Deutsche Autolobby: Trumps Trittbrettfahrer
Die US-Regierung leugnet den Klimawandel. Offiziell finden deutsche Autokonzerne die Sache schlimm, nutzen sie aber aus.
Nur einen Tag nach Trumps Wahlsieg schrieb die Alliance of Automobile Manufacturers (AAM), der Lobbyverband der amerikanischen Autobauer, einen achtseitigen Brief an den neuen mächtigsten Mann der Welt: Man empfehle dem Weißen Haus, gemeinsam einen Weg in Sachen CO2-Standards für 2022 und danach zu finden. Übersetzt war das ein direkter Angriff auf einen Grundpfeiler des Klimaschutzprogramms von Barack Obama.

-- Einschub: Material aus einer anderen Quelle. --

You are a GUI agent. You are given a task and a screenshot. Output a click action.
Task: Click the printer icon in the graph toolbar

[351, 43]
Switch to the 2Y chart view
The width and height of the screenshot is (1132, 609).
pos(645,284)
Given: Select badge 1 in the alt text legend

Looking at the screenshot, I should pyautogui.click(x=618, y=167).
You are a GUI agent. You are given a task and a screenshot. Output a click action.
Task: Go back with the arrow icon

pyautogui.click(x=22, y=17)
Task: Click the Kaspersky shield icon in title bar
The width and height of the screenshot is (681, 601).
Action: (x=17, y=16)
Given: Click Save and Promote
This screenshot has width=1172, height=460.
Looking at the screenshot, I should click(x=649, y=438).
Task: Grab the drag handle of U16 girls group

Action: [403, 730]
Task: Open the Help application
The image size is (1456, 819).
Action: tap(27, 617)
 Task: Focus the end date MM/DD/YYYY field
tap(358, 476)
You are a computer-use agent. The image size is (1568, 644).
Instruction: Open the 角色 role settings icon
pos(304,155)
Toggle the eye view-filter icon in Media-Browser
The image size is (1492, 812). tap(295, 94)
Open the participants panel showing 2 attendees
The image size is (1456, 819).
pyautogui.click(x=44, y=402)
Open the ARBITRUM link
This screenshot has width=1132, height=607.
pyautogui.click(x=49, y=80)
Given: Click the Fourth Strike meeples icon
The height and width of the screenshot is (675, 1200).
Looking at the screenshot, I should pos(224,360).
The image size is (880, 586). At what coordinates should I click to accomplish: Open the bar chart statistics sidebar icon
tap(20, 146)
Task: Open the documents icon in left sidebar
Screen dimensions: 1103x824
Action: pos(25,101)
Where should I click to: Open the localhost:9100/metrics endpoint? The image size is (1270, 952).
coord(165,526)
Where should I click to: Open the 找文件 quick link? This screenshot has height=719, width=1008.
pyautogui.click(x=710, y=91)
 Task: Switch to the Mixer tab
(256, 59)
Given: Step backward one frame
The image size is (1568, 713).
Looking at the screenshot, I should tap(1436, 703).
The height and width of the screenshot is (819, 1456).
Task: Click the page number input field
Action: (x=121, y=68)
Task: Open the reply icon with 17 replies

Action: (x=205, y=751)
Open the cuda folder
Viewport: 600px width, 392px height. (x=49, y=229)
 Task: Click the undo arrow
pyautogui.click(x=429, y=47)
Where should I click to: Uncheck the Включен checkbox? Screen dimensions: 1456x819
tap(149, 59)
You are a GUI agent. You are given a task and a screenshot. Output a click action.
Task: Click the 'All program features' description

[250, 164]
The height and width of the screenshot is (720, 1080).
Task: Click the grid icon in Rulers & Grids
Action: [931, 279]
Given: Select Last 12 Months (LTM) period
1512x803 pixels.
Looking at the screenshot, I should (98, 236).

Dessen Regierung hatte kurz vor der Wahl noch Regeln festgelegt, nach denen Neuwagen in den USA spätestens ab 2025 im Schnitt nur noch 4,3 Liter auf 100 Kilometer hätten verbrauchen dürfen. Das Drängen der Autobauer wirkte: Trumps neues Team begann sofort mit einer Revision der Regeln zur Eindämmung von Amerikas Benzinhunger.
Massive Lobbyarbeit, auch aus Deutschland
In dieser Woche nun gab die US-Umweltbehörde EPA bekannt, man werde die Obama-Pläne komplett kassieren und neue, „angemessene“ Regelungen erarbeiten. Was auf den ersten Blick aussieht wie ein klimafeindlicher Alleingang der US-Regierung, ist in Wahrheit Ergebnis massiver Lobbyarbeit auch deutscher Autokonzerne.
BMW, VW und Daimler finanzieren als Mitglieder nicht nur die Attacken der AAM auf den Klimaschutz mit – die Konzernchefs sprachen offenbar selbst in Washington vor.
Das geht aus dem öffentlich einsehbaren Terminkalender von Scott Pruitt hervor, dem EPA-Chef, unter dessen Ägide die Umweltbehörde von einer Vorkämpferin für Klimaschutz zum Gegenteil mutierte. Am 27. April 2017 um 11.45 Uhr empfing Pruitt demnach unter anderem die „CEOs“, also die Vorstandsvorsitzenden, von „VW, Mercedes Benz, BMW“. Thema des Treffens: „EPA-Angelegenheiten, die die Autoindustrie betreffen“. Pruitt ging nach dem Treffen zum Mittagessen und traf sich anschließend mit Trumps Kabinett, um den Rückzug der USA aus dem internationalen Klimaschutzabkommen von Paris zu besprechen.
Daimer-Chef Dieter Zetsche
Was genau Pruitt mit den Autobauern besprochen hat, ist nicht bekannt, ebenso wenig das Thema eines Treffens zwischen BMW-Chef Harald Kruger mit Pruitt und US-Vizepräsident Mike Pence am 14. März 2017. Die Konzerne äußerten sich auf Anfrage nicht zu ihren Lobbyaktivitäten in den USA. Aber die Position der Konzerne lässt sich auch aus den Datenbanken der EPA rekonstruieren, in denen sie die US-amerikanische NGO InfluenceMap gefunden hat.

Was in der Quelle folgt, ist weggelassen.